Re: Eli's different faces (eyes)
I was wondering, what is Eli's actual eye colour, Isn't it specified in the book?
Re: Eli's different faces (eyes)
In the book his eyes are always referred to as dark or black. I didn't like the blue contacts at all, although they do help highlight the cat pupil that wouldn't show up if the iris was black too.Bruise wrote:I was wondering, what is Eli's actual eye colour, Isn't it specified in the book?
Re: Eli's different faces (eyes)
Yes, they are said to be dark. I've thought that Lina's own eye colour would better fit the book than the contact lenses she wore. However, the weird greyish-blue colour made her appearance as Eli more mysterious.

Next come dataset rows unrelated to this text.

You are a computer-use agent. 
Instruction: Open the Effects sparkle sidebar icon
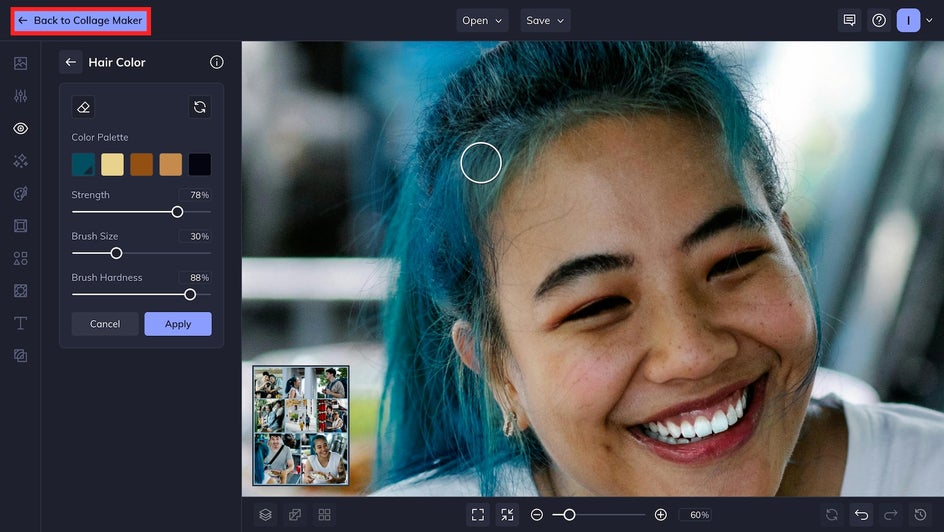click(20, 161)
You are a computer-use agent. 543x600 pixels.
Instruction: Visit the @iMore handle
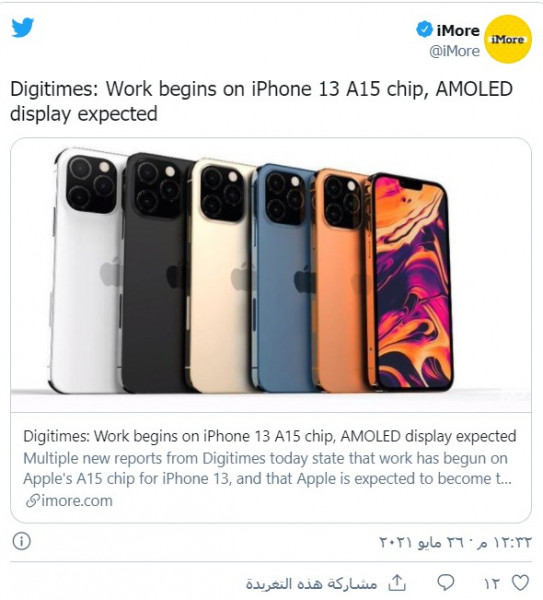tap(454, 51)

But from the beginning Eli was just Eli. Nothing. Anything. And he is still a mystery to me. John Ajvide Lindqvist
Re: Eli's different faces (eyes)
Hadrakkar wrote:No, crank up the volume real high and listen. You can hear some sound coming from Eli's mouth, like teeth gritting against each other. So it's not only Eli's eyes that are vamping out, also Eli's teeth are growing, and that's why she keep saying Oskar repeatedly - she's afraid she might attack him. Then at last Oskar turn on the light, Eli composing herself back to normal, turns around and says "hurra" as if nothing had happened.
It was wolfie who found this, but I cannot find the thread about it right now.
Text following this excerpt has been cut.